§ Your task
Every line from the one with "Task: Open Google Lens camera search icon" to the one with "Click the 查看更多", including those two, is to be copied exactly; all other lines of the entries below are left out.

Top of Exercise inputs

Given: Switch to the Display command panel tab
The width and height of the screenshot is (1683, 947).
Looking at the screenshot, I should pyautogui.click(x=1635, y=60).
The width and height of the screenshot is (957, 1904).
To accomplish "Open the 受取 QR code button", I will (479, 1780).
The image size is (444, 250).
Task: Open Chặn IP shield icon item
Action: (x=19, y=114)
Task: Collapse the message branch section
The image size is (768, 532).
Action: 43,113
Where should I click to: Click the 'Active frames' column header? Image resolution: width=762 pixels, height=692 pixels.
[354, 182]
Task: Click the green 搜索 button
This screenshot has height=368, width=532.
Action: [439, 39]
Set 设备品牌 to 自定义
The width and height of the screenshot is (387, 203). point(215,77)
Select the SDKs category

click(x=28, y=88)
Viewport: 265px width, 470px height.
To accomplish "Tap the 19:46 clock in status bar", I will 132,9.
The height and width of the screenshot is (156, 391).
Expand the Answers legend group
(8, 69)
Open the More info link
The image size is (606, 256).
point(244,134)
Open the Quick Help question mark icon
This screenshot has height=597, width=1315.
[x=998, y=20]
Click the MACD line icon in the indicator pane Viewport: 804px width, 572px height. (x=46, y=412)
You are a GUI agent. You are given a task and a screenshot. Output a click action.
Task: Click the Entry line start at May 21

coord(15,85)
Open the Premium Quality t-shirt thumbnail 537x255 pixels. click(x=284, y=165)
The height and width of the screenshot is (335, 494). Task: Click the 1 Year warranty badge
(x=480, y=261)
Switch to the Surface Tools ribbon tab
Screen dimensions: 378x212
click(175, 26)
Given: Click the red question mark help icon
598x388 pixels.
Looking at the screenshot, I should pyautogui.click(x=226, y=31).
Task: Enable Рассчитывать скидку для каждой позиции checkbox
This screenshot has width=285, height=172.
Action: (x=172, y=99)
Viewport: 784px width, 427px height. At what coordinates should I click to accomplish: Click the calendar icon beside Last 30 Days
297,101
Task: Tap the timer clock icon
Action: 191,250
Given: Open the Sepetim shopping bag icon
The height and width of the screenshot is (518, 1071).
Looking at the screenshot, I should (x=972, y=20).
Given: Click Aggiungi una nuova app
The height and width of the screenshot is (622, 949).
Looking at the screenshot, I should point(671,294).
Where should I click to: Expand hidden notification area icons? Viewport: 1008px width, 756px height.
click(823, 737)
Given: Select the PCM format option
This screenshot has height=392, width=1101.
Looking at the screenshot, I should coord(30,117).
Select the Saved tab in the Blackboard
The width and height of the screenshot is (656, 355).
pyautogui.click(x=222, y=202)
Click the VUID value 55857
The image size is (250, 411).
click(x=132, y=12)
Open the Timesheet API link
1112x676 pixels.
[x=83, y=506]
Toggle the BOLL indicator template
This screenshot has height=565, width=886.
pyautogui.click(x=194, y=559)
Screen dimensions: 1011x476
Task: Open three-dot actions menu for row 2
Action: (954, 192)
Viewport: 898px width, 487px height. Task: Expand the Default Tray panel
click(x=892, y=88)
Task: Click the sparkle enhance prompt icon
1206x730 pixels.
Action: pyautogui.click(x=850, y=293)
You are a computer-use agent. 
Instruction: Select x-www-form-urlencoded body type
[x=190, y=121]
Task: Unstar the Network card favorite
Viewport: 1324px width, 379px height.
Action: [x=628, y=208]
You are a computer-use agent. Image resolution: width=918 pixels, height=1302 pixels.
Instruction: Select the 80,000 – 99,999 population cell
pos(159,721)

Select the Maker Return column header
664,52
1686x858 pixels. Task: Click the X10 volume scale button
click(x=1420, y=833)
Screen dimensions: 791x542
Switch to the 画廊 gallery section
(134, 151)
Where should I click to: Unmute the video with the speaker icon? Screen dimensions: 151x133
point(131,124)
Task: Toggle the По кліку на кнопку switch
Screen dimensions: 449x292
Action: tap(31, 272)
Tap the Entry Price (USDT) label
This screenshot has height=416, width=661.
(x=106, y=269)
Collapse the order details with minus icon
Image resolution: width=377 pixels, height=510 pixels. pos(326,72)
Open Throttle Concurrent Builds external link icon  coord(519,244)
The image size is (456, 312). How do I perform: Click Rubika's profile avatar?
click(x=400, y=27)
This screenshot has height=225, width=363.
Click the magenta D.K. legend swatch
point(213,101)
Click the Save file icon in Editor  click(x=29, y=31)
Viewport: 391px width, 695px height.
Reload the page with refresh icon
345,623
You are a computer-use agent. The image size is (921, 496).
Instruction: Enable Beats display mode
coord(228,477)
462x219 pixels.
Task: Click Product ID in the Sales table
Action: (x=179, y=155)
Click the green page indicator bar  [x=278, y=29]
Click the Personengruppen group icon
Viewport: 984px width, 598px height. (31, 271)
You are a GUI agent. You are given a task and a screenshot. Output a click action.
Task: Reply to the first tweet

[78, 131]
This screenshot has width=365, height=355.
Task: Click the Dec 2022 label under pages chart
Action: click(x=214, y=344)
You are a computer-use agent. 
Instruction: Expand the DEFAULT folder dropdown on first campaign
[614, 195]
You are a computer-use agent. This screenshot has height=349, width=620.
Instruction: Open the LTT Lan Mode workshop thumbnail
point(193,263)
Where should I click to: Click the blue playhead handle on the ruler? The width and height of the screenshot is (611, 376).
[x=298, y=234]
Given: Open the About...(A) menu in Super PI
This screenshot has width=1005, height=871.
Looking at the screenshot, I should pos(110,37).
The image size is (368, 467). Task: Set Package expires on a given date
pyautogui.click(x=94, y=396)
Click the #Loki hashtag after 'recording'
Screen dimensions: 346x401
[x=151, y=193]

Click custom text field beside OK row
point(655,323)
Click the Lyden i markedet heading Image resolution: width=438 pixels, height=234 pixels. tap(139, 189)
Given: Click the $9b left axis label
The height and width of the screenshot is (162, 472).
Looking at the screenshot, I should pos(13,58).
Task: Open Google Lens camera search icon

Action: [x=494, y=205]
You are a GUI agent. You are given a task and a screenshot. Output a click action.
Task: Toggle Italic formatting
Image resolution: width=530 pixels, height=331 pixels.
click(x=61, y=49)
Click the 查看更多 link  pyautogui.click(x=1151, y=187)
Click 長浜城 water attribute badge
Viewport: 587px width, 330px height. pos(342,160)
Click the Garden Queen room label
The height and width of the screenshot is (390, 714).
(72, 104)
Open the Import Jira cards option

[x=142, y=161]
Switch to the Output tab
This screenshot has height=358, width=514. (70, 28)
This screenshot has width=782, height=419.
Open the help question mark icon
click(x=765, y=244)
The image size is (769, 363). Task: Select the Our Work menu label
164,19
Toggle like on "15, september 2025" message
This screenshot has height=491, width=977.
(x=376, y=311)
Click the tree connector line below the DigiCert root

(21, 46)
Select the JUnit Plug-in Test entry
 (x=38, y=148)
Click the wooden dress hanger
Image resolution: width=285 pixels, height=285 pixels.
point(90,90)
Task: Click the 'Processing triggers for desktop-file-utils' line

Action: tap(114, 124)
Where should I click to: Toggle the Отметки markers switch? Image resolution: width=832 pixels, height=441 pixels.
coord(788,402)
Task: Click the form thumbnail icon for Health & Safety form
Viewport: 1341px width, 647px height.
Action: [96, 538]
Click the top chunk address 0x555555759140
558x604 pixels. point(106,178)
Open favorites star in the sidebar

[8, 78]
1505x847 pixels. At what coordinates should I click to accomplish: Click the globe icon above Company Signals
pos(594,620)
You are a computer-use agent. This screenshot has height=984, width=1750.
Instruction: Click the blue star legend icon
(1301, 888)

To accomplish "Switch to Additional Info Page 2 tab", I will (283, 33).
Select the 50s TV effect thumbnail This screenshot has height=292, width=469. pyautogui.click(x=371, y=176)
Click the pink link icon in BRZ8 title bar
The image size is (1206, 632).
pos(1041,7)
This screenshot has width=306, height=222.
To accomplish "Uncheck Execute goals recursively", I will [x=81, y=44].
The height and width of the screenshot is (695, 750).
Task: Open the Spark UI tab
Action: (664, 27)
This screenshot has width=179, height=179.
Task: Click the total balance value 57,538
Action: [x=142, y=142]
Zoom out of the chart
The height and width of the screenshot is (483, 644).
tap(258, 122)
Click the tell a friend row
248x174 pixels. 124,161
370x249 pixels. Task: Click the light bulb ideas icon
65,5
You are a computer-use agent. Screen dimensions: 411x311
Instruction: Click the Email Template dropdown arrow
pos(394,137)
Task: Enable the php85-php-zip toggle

Bottom of Exercise inputs

§ Task output
Task: Open Google Lens camera search icon

Action: [x=494, y=205]
You are a GUI agent. You are given a task and a screenshot. Output a click action.
Task: Toggle Italic formatting
Image resolution: width=530 pixels, height=331 pixels.
click(x=61, y=49)
Click the 查看更多 link  pyautogui.click(x=1151, y=187)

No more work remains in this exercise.